The appeal of BYOD is obvious. Allowing employees to access their data on personal devices, from any location at any time provides a number of benefits; they are likely to work more flexibly and efficiently, as well as gleaning more satisfaction from their jobs. On the flipside – and the concern that’s held many businesses back – is the numerous security issues it raises as employees are demand access to sensitive corporate data on unmanaged and potentially unsecured devices.

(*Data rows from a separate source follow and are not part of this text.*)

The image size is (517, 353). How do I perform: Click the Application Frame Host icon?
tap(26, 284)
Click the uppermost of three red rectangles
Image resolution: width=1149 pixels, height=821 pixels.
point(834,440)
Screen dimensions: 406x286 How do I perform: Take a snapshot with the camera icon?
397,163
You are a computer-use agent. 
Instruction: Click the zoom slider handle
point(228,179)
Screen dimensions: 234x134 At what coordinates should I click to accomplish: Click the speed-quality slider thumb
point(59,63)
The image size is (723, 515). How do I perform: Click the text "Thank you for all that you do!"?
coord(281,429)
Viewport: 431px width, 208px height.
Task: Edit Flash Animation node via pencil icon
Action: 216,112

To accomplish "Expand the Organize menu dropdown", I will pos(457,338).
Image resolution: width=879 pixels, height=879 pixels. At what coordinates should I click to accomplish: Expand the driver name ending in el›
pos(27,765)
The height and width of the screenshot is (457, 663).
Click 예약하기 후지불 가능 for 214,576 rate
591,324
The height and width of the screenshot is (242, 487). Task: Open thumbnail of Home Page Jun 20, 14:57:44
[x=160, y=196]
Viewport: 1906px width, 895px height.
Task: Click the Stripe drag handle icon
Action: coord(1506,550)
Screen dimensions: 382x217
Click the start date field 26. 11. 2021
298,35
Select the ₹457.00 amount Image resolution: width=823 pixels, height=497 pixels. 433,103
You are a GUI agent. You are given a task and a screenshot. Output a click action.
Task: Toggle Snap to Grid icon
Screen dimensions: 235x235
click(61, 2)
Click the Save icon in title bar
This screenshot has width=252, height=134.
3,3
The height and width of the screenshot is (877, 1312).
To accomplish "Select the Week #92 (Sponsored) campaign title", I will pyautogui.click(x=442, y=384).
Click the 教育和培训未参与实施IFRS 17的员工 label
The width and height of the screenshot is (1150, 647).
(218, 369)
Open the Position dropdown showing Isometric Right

At F5 we’d suggest the first phase of the flexible working revolution, BYOD 1.0 if you will, was the period from 2009 – 2012. This was the industry’s first attempt at solving BYOD security issues in the workplace and this was done by managing employees devices as a whole (MDM: Mobile Device Management). But MDM is not without its drawbacks. Employees don’t like giving their companies control over their devices as they contain personal applications and information. When an employee leaves a company, wiping their mobile may mean losing all their enterprise data along with photos of their family. IT departments don’t like this scenario either; having to manage an employee’s entire device means their personal traffic becomes an IT problem.
But as we enter BYOD 2.0, which Forrester indicates is the true beginning of the mobile working revolution, these issues are being addressed. MDM is over and Mobile Application Management (MAM) is set to take its place. By managing applications rather than entire devices, employees can feel safe in the knowledge that their personal data is kept private and that they have control over their own devices. IT departments are happy because they now only need to concern themselves with the control, management and security of enterprise data and applications, rather than personal content.
Today we’ve announced our Mobile App Manager [F5 Mobile App Manager] which securely extends the enterprise to personal mobile devices. This builds on the BYOD 1.0 foundation, but the emphasis has now moved from management of the device to management of the application. Business applications are the future of BYOD, offering employees more control, more flexibility and the opportunity to work within a safe, secured infrastructure.
Executives have been quick to embrace the BYOD trend and now that their concerns over enterprise management of their personal data should be a thing of the past, it’ll be interesting to see just how far the trend goes.